Requirements: Find each line in the listing below that contains the word "segment", and copy those lines.

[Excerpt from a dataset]
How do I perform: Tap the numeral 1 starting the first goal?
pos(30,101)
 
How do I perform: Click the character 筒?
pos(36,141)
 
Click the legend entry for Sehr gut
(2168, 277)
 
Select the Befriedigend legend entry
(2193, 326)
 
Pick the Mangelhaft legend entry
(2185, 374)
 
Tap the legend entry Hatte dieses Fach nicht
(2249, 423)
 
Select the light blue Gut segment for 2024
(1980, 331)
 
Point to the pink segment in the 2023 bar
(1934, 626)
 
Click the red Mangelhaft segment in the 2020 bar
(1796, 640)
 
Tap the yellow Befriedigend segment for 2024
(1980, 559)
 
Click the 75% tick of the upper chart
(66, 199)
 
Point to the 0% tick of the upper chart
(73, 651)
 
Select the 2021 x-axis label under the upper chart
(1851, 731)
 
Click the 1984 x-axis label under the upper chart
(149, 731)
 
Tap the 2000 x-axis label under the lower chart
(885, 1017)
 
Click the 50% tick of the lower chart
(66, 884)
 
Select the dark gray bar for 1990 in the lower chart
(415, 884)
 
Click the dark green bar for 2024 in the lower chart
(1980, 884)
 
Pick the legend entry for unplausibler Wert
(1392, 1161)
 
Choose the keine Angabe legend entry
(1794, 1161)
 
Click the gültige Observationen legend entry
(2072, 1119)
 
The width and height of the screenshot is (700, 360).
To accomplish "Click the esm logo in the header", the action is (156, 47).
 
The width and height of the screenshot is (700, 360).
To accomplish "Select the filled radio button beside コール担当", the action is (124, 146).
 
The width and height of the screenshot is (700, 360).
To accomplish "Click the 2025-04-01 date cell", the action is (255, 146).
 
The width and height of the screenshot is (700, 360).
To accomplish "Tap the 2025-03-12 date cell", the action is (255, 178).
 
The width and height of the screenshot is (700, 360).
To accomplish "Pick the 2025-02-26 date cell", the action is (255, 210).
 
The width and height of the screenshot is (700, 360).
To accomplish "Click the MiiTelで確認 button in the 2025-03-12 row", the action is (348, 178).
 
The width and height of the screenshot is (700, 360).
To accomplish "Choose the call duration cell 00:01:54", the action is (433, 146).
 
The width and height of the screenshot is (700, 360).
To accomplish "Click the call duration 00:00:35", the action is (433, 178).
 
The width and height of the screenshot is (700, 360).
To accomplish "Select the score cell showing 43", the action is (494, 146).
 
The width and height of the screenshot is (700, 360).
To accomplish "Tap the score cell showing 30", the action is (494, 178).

Exercise result:
Select the light blue Gut segment for 2024
Point to the pink segment in the 2023 bar
Click the red Mangelhaft segment in the 2020 bar
Tap the yellow Befriedigend segment for 2024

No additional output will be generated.